(What is being asked):
The complete listing below should be transcribed precisely.

-.-.-

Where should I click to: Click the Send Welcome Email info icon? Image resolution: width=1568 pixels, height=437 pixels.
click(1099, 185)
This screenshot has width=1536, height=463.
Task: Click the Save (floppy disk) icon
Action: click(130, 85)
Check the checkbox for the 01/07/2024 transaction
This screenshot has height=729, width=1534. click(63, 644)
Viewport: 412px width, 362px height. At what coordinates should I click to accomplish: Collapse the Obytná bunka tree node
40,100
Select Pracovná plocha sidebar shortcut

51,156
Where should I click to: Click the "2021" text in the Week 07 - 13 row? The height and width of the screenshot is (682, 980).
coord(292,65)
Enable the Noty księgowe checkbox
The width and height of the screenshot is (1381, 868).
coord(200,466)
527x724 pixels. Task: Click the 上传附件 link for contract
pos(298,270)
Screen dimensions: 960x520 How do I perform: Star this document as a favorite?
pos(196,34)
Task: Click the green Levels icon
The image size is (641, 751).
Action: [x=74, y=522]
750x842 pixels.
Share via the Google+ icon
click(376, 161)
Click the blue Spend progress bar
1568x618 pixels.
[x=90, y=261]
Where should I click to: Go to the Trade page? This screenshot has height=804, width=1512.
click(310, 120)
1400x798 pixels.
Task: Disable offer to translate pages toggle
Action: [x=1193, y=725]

-.-.-

(Response area):
Where should I click to: Click the Send Welcome Email info icon? Image resolution: width=1568 pixels, height=437 pixels.
click(1099, 185)
This screenshot has width=1536, height=463.
Task: Click the Save (floppy disk) icon
Action: click(130, 85)
Check the checkbox for the 01/07/2024 transaction
This screenshot has height=729, width=1534. click(63, 644)
Viewport: 412px width, 362px height. At what coordinates should I click to accomplish: Collapse the Obytná bunka tree node
40,100
Select Pracovná plocha sidebar shortcut

51,156
Where should I click to: Click the "2021" text in the Week 07 - 13 row? The height and width of the screenshot is (682, 980).
coord(292,65)
Enable the Noty księgowe checkbox
The width and height of the screenshot is (1381, 868).
coord(200,466)
527x724 pixels. Task: Click the 上传附件 link for contract
pos(298,270)
Screen dimensions: 960x520 How do I perform: Star this document as a favorite?
pos(196,34)
Task: Click the green Levels icon
The image size is (641, 751).
Action: [x=74, y=522]
750x842 pixels.
Share via the Google+ icon
click(376, 161)
Click the blue Spend progress bar
1568x618 pixels.
[x=90, y=261]
Where should I click to: Go to the Trade page? This screenshot has height=804, width=1512.
click(310, 120)
1400x798 pixels.
Task: Disable offer to translate pages toggle
Action: [x=1193, y=725]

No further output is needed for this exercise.